WSR 23-24-002
PROPOSED RULES
HEALTH CARE AUTHORITY
[Filed November 27, 2023, 8:32 a.m.]
Original Notice.
Preproposal statement of inquiry was filed as WSR 23-17-088.
Title of Rule and Other Identifying Information: WAC 182-531-0200 Physician-related and health care professional services requiring prior authorization and 182-531-0375 Audiology services.
Hearing Location(s): On January 9, 2024, at 10:00 a.m. The health care authority (HCA) holds public hearings virtually without a physical meeting place. To attend the virtual public hearing, you must register in advance https://us02web.zoom.us/webinar/register/WN_lcj79gocS5G90rbyLRPI8g. If the link above opens with an error message, please try using a different browser. After registering, you will receive a confirmation email containing information about joining the public hearing.
Date of Intended Adoption: Not earlier than January 10, 2024.
Submit Written Comments to: HCA Rules Coordinator, P.O. Box 42716, Olympia, WA 98504-2716, email arc@hca.wa.gov, fax 360-586-9727, by January 9, 2024, by 11:59 p.m.
Assistance for Persons with Disabilities: Contact Johanna Larson, phone 360-725-1349, fax 360-586-9727, telecommunication[s] relay service 711, email Johanna.larson@hca.wa.gov, by December 29, 2023.
Purpose of the Proposal and Its Anticipated Effects, Including Any Changes in Existing Rules: The legislature provided funding for adult cochlear implants in the 2023-2025 omnibus operating budget. HCA is revising these rules to include coverage for adult cochlear implants for apple health (medicaid) clients, update cochlear implant device coverage criteria, and revise the expedited prior authorization explanation.
Reasons Supporting Proposal: See purpose.
Rule is not necessitated by federal law, federal or state court decision.
Name of Proponent: HCA, governmental.
Name of Agency Personnel Responsible for Drafting: Brian Jensen, P.O. Box 42716, Olympia, WA 98504-2716, 360-725-0815; Implementation and Enforcement: Korrina Dalke, P.O. Box 45506, Olympia, WA 98504-5506, 360-725-2005.
A school district fiscal impact statement is not required under RCW
28A.305.135.
A cost-benefit analysis is not required under RCW
34.05.328. RCW
34.05.328 does not apply to HCA rules unless requested by the joint administrative rules review committee or applied voluntarily.
This rule proposal, or portions of the proposal, is exempt from requirements of the Regulatory Fairness Act because the proposal:
Explanation of exemptions: The proposed rules concern client medical benefit coverage and do not impose costs on businesses.
Scope of exemption for rule proposal:
Is fully exempt.
November 27, 2023
Wendy Barcus
Rules Coordinator
OTS-4917.2
AMENDATORY SECTION(Amending WSR 15-16-084, filed 7/31/15, effective 8/31/15)
WAC 182-531-0200Physician-related and health care professional services requiring prior authorization.
(1) The medicaid agency requires prior authorization for certain services.
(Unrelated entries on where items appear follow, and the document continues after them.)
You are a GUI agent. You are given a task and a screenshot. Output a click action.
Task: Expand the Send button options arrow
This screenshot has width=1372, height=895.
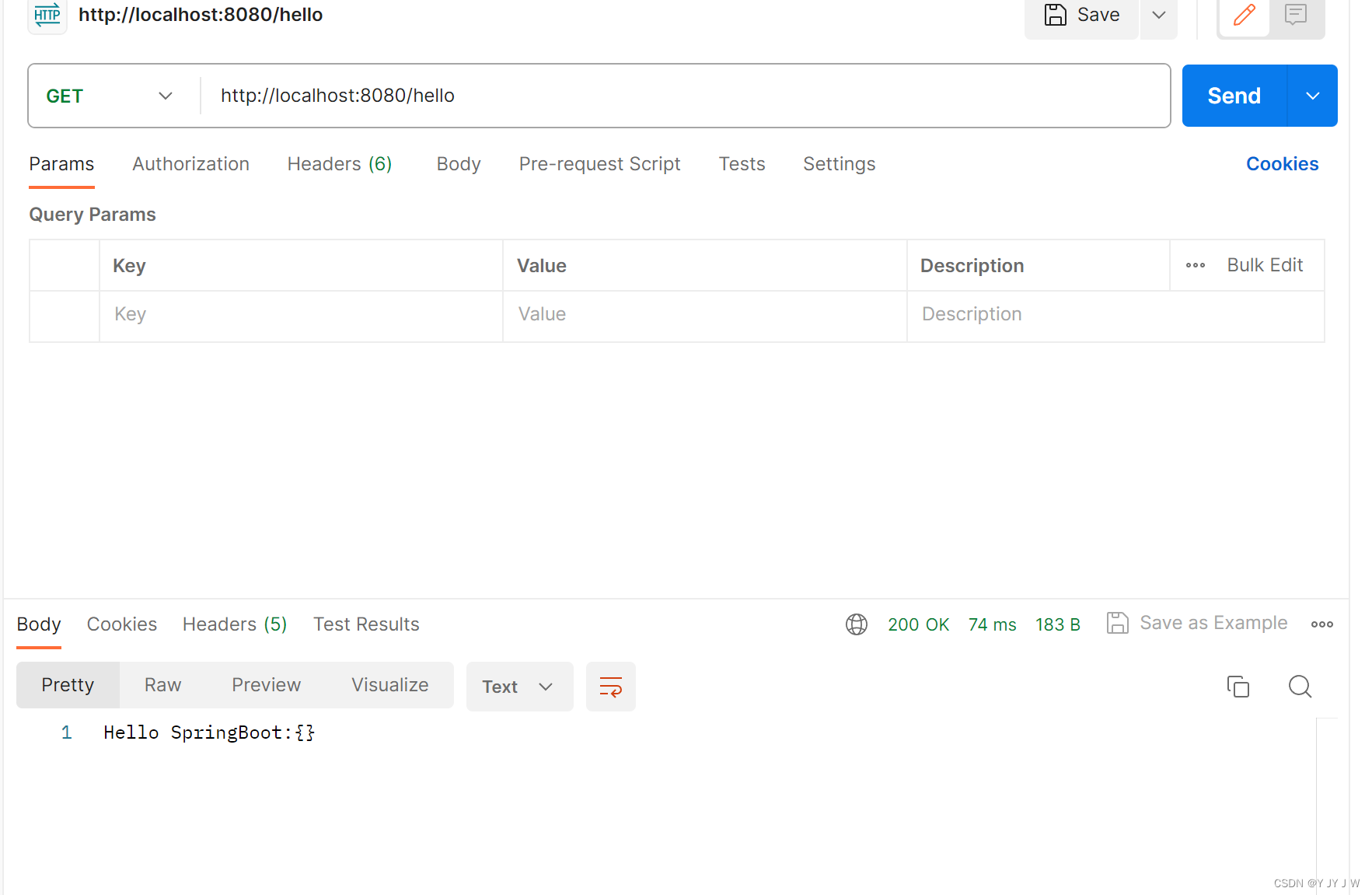(1312, 95)
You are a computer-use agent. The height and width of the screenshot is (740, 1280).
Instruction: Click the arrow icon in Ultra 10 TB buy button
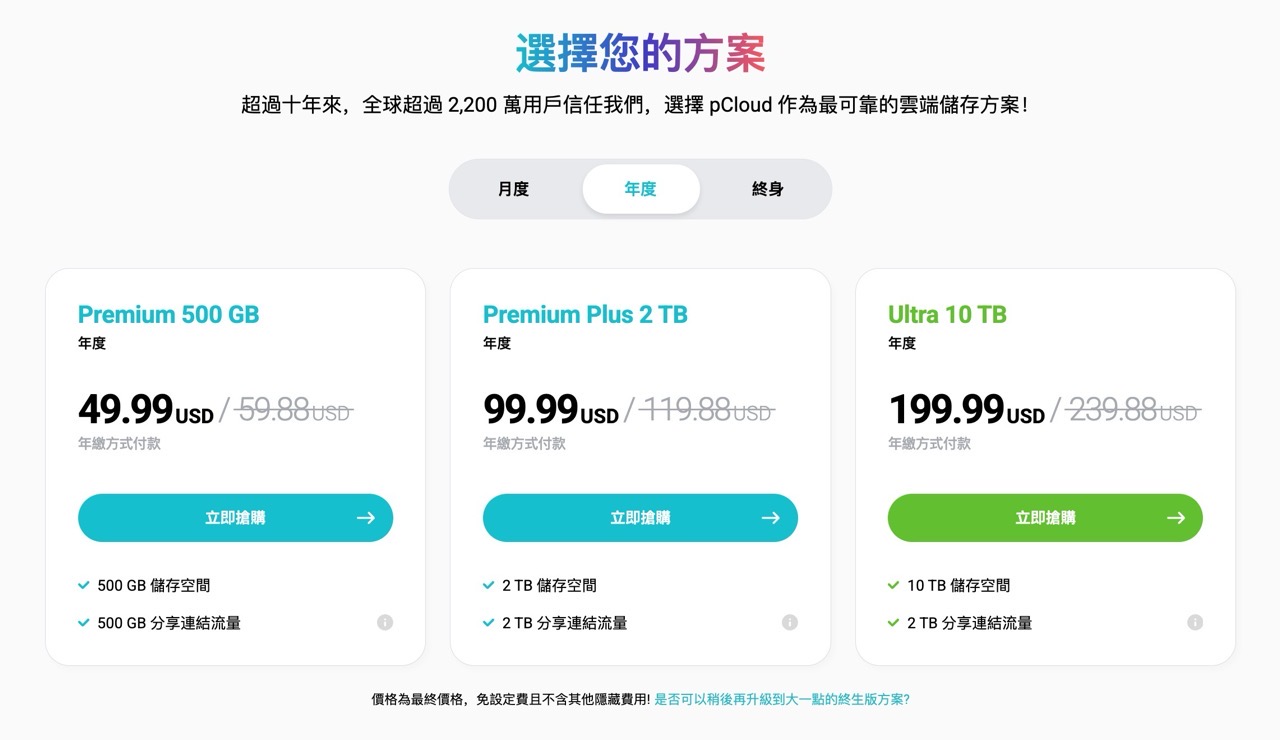[1176, 518]
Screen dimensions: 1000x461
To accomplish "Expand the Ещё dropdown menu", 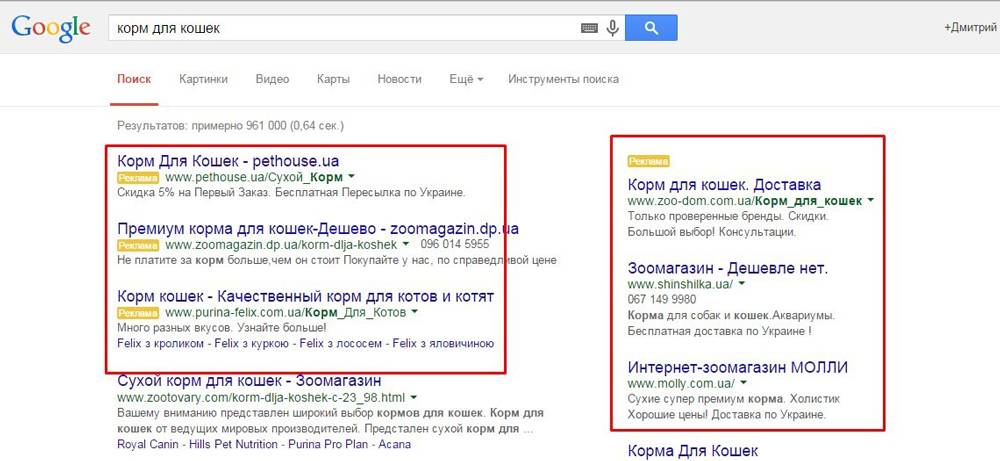I will [466, 79].
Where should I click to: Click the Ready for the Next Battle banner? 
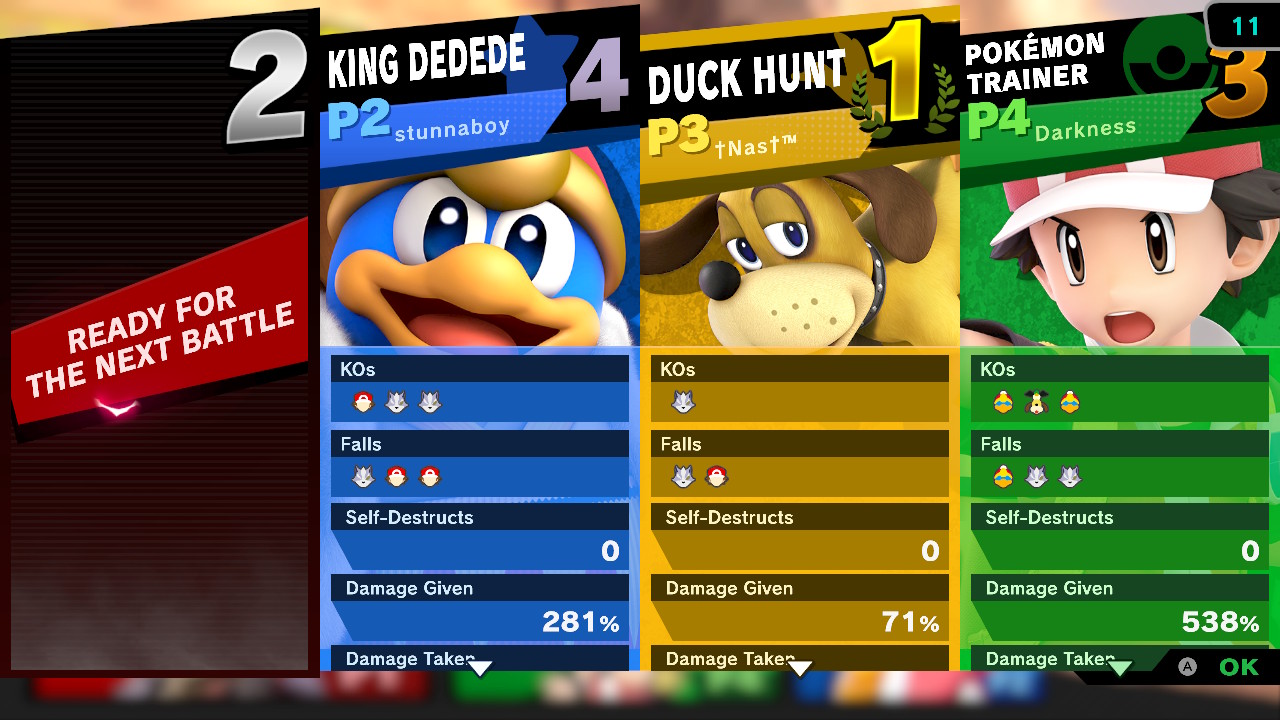[160, 332]
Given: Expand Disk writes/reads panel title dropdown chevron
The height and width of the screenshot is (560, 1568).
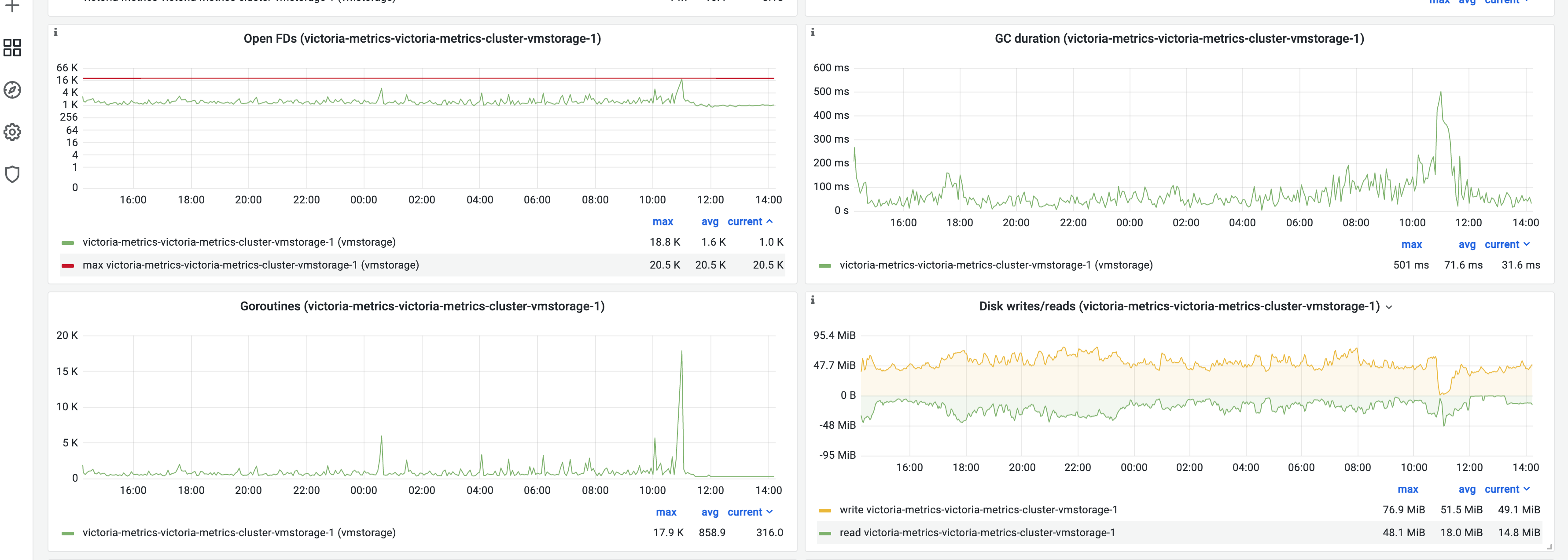Looking at the screenshot, I should 1388,307.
Prior authorization includes expedited prior authorization (EPA) and limitation extension (LE). See WAC 182-501-0165.
(2) ((The)) EPA ((process)) is designed to eliminate the need for ((telephone prior))written authorization ((for selected admissions and procedures)). The agency establishes authorization criteria and identifies the criteria with specific codes, enabling providers to use that EPA number if a client meets the EPA criteria.
(a) The provider must create an authorization number using the process explained in the medicaid agency's physician-related billing instructions.
(b) Upon request, the provider must provide supporting clinical documentation to the medicaid agency showing how the authorization number was created.
(c) Selected nonemergency admissions to contract hospitals require EPA. These are identified in the medicaid agency billing instructions.
(d) Procedures allowing expedited prior authorization include, but are not limited to, the following:
(i) Reduction mammoplasties/mastectomy for gynecomastia;
(ii) Strabismus surgery for clients ((eighteen))18 years of age and older;
(iii) Meningococcal vaccine;
(iv) Placement of drug eluting stent and device;
(v) Cochlear implant((s for clients twenty years of age and younger))devices;
(vi) Hyperbaric oxygen therapy;
(vii) Visual exam/refraction for clients ((twenty-one))21 years of age and older;
(viii) Blepharoplasties; and
(ix) Neuropsychological testing for clients ((sixteen))16 years of age and older.
(3) The medicaid agency evaluates new technologies under the procedures in WAC 182-531-0550. These require prior authorization.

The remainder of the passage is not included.